There are many other people that either do freelance work, or work remotely like I do. It doesn’t have to be as glamorous (well, glamorous sounding, because in reality it’s not glamorous) as working for a company in Switzerland though. It could be that you do freelance graphics work, and work for clients all around Cornwall. It could be that you do CV re-working, and get your earnings from PeoplePerHour. In fact there are a lot of different ways that you can be ‘remote’.

Essentially it means you don’t go into an office to do your work. There is usually a zero commute time (though some remote works go to places like The Hive, a co-working facility, so that they are surrounded by other remote workers).

I could, and maybe will in the future, write a lot more about working remotely. For now though lets just consider that it is becoming more and more popular, and I hope with the steps forward (for many people) in broadband and mobile phone coverage, that it’s going to become an option for more people to work this way in 2019.


  • John Gimson says:

    Hi Rob, Interesting … particularly the term “remote work”. I understand ‘remote’ – but does ‘work’ include voluntary or unpaid work such as Dawn does with B&B? I considered the term ‘remote working’ – but that almost implies remuneration. Back to the ‘remote’ bit – an implication that an element of isolation applies – then we get to complex issues of social isolation, for whatever reason. Even more complicated.
    You know I’m involved with Bude Coastal Community Team (BCCT) – so my wish for 2019 is for more collaboration. BCCT’s structure is based on a three-way partnership involving local authorities, businesses, and community groups/individuals. All very time-consuming as each element has their own goals and priorities – but more can be achieved by working together.
    BCCT still has aspirations to see some form of tech-based community hub in the Bude area – so maybe both our wishes might be met.
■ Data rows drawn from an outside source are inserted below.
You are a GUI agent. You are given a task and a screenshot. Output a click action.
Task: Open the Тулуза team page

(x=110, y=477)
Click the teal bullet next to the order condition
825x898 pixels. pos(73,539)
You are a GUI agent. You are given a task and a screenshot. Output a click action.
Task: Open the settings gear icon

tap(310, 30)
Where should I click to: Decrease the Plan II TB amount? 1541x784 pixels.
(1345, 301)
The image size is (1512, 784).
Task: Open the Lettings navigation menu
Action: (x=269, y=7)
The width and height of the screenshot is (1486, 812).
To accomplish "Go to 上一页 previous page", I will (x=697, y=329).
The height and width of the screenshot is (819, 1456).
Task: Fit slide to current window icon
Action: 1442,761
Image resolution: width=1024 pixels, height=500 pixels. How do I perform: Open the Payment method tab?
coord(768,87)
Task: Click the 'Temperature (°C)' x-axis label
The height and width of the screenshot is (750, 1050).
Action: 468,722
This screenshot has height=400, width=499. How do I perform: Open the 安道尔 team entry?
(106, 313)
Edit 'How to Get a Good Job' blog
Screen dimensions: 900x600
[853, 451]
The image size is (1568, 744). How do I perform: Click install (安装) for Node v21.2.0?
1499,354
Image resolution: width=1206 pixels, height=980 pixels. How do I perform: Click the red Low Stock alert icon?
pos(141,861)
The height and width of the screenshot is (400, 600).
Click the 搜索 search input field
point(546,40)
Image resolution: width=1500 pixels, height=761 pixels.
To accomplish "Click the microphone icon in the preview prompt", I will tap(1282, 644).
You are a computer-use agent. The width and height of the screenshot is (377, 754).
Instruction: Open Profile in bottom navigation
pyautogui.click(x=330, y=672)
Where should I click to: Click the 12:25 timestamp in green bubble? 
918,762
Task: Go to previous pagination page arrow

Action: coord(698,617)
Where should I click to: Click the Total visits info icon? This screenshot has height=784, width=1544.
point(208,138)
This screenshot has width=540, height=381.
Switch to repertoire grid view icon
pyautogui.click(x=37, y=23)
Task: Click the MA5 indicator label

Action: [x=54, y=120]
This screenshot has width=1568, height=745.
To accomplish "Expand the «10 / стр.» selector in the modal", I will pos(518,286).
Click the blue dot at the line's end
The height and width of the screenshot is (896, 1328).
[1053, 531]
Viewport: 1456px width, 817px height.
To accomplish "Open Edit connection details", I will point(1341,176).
But how do we identify all these ‘remote workers’?
    ATB for Christmas and NY.

    • Thanks for acknowledging my voluntary work, John!
      A tech-based hub would be lovely, wouldn’t it, but then volunteer remote workers couldn’t afford to pay the fees, so a bit of a catch.22
      Be lovely for volunteer workers to have a hotdesk situation which was free, warm and had internet connectivity. Dream on!

  • Rob Wilcox says:

    Thanks John.
    Yes, I would suggest that remote work includes:

    a/ Paid for work
    b/ voluntary and unpaid work

    The paid for work is ‘easy’. Either you do freelance stuff for one or more clients, perhaps with breaks in between clients, or, you do a ‘full time job’, like me. Instead of going into an Office, you do it remotely.

    Typically remote work is ‘knowledge work’, so not arts/crafts. They, I think, are more solo-preneurs. That doesn’t mean that these people don’t need ‘office type stuff’ from time to time, nor does it mean that they couldn’t benefit from a co-working facility.

    The ‘remote’ bit does sometimes conjure up visions of people sat on their sofa in their PJs and not moving for 3 days. Worse, they don’t go out of the house for a week or two or three. I’m sure there are people like that. When you are remote you *can* sit on your sofa in your PJs. It’s not recommended though, and neither is the not going out for days and days!

    As mentioned most ‘remote workers’ are knowledge workers, and most read a ton of stuff on the internet which suggests (strongly) that you should be ‘getting dressed’ for work, and going to work, even when you’re remote, even when you’re working from home. If you’re lucky you might have a room / office in your house, or a dining table at least. You might go to a co-working space already. You might even just go to someone else’s house.

    How do we find the ‘remote workers’? Hopefully they read this, and I’m sure some will. And sometimes a remote worker knows a few other remote workers… and the word gets around. I don’t know if we could get a full spectrum of all remote workers in the area though, plus, there is another category of remote worker who are nomadic. They might spend a few months in, or around, Bude, but ultimately they move on.

    Dawn’s right though as well. Those people that do voluntary, or unpaid remote-work would struggle to pay for a co-working facility. But then perhaps they wouldn’t need to pay ‘full price’? I guess those sorts of things would need to be discussed further down the road.

  • John Gimson says:

    Two reasons for this post:-
    Firstly to check if the B&B system is working properly. Usually, (I didn’t have the courage to say ‘always’) I tick the box to be notified if further comments are posted. But until I looked, I hadn’t seen the replies from Dawn and Rob.
    Secondly, it’s to say that in the local area there are a large number of people, using Rob’s term, who are ‘remote workers’ – and I firmly believe BCCT should have a channel through which their voice/s (and any concerns) are heard. How do we do that???
    We are aware of the term ‘social isolation’ – usually applied to older people in rural areas who can’t get out and about as much as they like. But there are many others who work from home who are also isolated.